Here comes Joanna Ye who is a bit older, seems cute and funny and completely mature and is wearing a skirt and actually has a different haircut from last year, and therefore has NO SHOT TODAY.

Back for Round 2 after what was a pretty bloodless round 1.  Here comes Laura Newcombe, the Canadian veteran.  Attacca.  Shes getting a little sniffy with her pronunciation.  I think she's just vamping a bit with her last couple 'can i have it in a sentence'-ing.
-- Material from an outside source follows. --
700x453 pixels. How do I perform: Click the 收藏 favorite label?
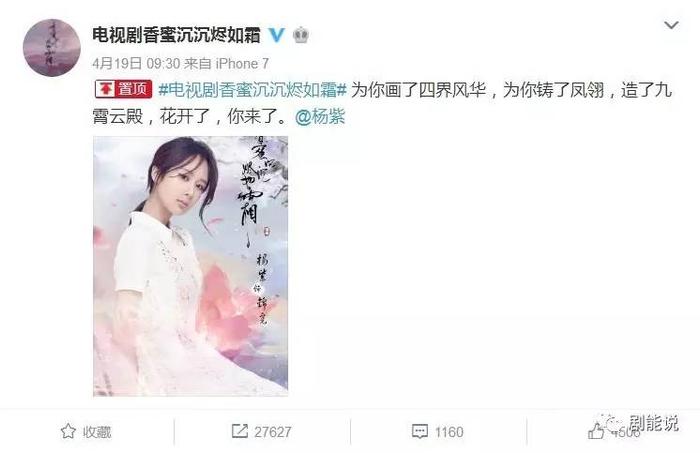[x=96, y=432]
You know this one, sweetie.  Act like you've been here before.

Wow.  THey just did a graphic of winners by State.  Ohio has 9, Colorado, Texas, PA and Tennessee have 7.  Interesting.

Up comes the Jelly Bean, and she starts through her Miranda Warning of questions, stretching it out....   let's see.  Wait, she's home school, too.  So who was she beating in the jelly bean contests?  UPS guys?  Apparently, she and her mom take the bee so seriously, they moved last year to be in a district with a qualifying bee.  Wow, its not enough that while awful rich people will flee your town for better schools, they'll flee your town even if they are HOME SCHOOLED if you don't have a good spelling bee!  WHAT ABOUT THAT, MICHELLE RHEE!
  OK, she's through, up comes Dhivvya from Denver.  She nails a French word, which the guy says is a big deal for a 10 year old.
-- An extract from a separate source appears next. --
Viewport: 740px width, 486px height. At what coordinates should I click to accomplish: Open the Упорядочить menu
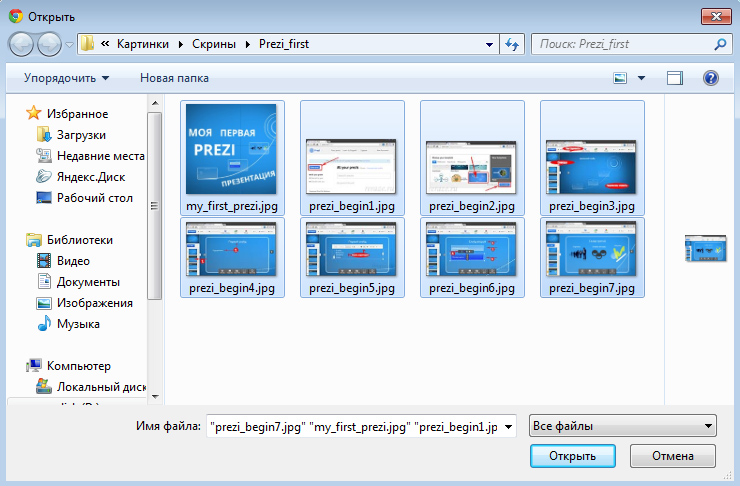(66, 78)
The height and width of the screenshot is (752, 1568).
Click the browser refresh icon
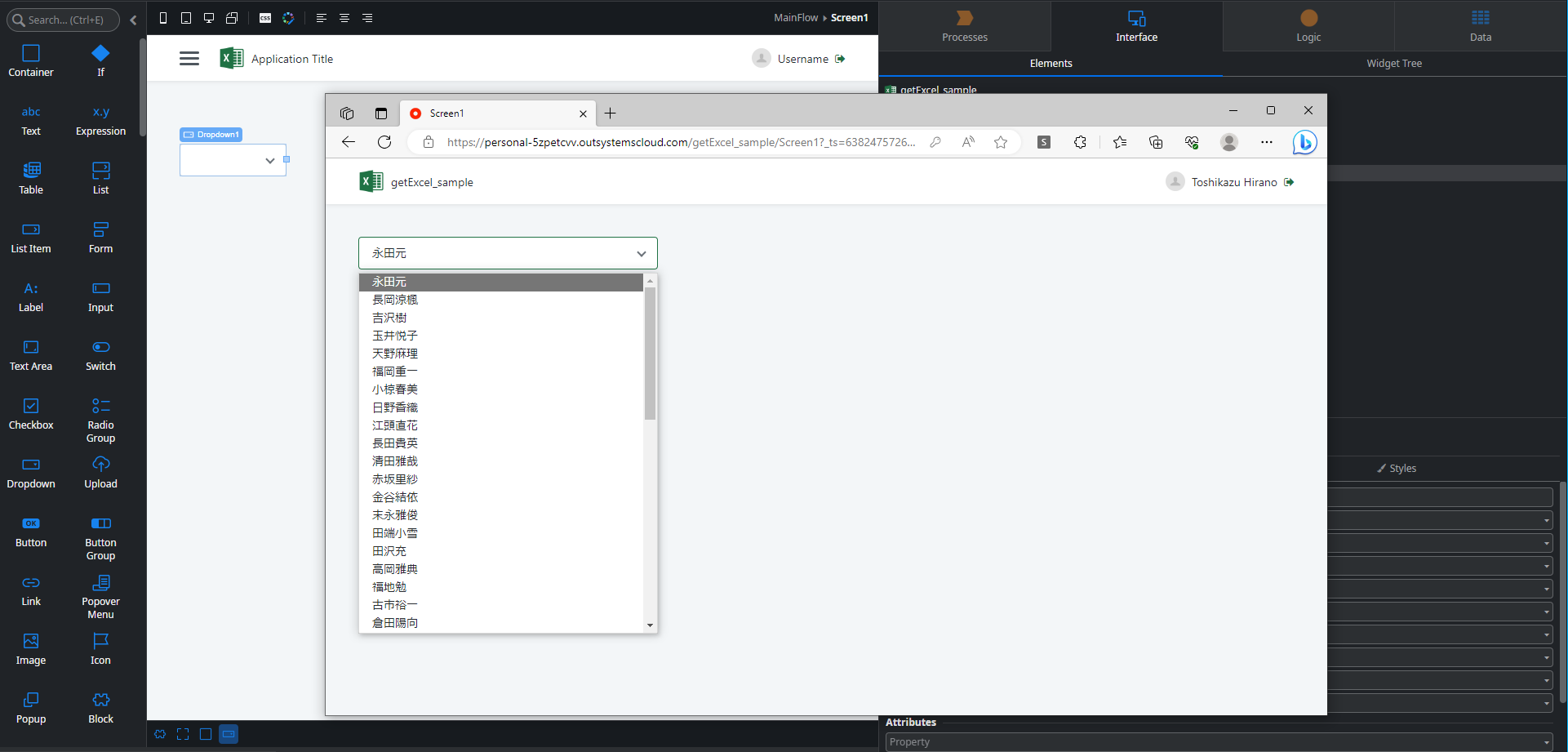click(x=384, y=142)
Lily from Maine.   Look, let's not make a big deal about it, but if for some reason it was mandatory to fill out an Is She Hot checklist, Lily is getting at least check-minus in everybox, but no "Needs Work".
  Running out of time on Phanerogram - she starts with F!  Thats a rare one, where the kids misses the first letter and you and the audience KNOW she's out even as she plows through the word.  Dad and mom greet her with not near enough love.  Just have a seat, 'good job honey' and a backrub from dad - come on, mom and dad, she just got bumped on ESPN!  Hug or something!  Are you THAT WHITE?

Dakota rolls through one with a tinfoil grin.

Up comes Detective Foley, and he seems a little stumped.  DING dockmackie got him...  he has a seat next to his dad who, I will bet you my house, is an opthamologist.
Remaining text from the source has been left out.